The AAEP states in its Guidelines on Therapeutic Options written in 1992 that it supports the right for vets to prescribe treatment believed to be in the horse’s best interest and consistent with the Veterinary Oath of Practice. Their official position on massage therapy is as follows:

“Massage is a technique in which the practitioner uses hands and body to manipulate soft tissue, thereby positively affecting the health and well-being of the animal. Massage should be performed by a graduate of an accredited massage school who has specialized training in equine anatomy, physiology, massage and veterinary ethics. The work should be done under the referral of a veterinarian.”

However, science has not proven massage therapy’s effectiveness in the horse. There are some who believe that a person simply isn’t strong enough to manipulate large muscle masses in the horse. David Ramey, DVM, is an equine veterinarian in California and an outspoken skeptic of all alternative therapies. In his book Consumer’s Guide to Alternative Therapies in the Horse, Dr. Ramey states that “your horse may appear to enjoy being massaged, and standard techniques are unlikely to cause any harm. But at this time there’s no reason to believe that massage is critical in maintaining its health or boosting its athletic performance. However, before any firm conclusions can be drawn, much more data is needed.”
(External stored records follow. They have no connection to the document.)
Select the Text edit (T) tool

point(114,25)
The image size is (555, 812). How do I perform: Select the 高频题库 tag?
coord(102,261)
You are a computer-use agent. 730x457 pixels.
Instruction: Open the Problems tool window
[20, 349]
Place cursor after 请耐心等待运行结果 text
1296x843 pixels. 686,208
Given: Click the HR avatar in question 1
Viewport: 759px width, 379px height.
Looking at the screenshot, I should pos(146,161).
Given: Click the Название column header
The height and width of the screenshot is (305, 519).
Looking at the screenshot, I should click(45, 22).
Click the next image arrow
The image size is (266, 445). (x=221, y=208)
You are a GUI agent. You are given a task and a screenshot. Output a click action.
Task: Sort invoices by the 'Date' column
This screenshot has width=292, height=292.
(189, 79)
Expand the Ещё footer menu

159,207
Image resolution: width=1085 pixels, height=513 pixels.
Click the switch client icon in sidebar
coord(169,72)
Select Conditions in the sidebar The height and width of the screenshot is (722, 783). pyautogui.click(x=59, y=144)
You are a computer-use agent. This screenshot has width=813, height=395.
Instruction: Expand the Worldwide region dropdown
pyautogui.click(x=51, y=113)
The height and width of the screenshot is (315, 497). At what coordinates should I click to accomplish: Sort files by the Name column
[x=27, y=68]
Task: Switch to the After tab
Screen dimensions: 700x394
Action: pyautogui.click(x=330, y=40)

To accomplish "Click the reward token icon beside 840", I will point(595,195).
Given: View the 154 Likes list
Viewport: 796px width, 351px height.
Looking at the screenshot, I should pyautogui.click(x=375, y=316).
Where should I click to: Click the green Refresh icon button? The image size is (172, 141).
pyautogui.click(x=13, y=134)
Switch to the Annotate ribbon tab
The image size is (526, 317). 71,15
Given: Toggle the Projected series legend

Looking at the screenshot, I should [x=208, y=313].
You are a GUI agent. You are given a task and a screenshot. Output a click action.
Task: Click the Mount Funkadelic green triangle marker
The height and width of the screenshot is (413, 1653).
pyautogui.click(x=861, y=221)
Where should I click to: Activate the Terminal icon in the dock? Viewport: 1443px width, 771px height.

While scientifically unproven, massage therapy is thought to have a number of benefits. Proponents feel that it is useful to stretch and relax muscles and promote flexibility, which increases range of motion. In addition, massage may help tired, sore muscles by mechanically ridding them of lactic acid, which is a metabolic by-product. It is believed that different massage strokes cause capillaries to expand, thus increasing blood flow. The massaging motions stimulate nerve endings beneath the skin. The nerve impulses are relayed to the brain and spinal cord, which translate them into relaxation messages and sends the messages back to the muscles. Finally, it is believed that massage encourages the flow of lymph, a fluid that transports proteins and other substances from the muscles and bones to the blood. Increasing the lymph flow helps to prevent fluid accumulation in the tissues and joints.

Of course, massage is not a cure-all, and there are instances where massage is not appropriate. They are: open sores caused by a bacterial or viral infection, a torn muscle, an area with internal bleeding, inflammatory arthritis, or calcification in the soft tissues. Massaging these areas could increase circulation, or inflammation, which is just the opposite of what needs to occur. Furthermore, it is believed that massage should be performed before exercise—but not after as it could aggravate an existing injury.

Whether or not massage therapy is effective is up to the individual’s opinion. In time, hopefully, science will give us more to go on.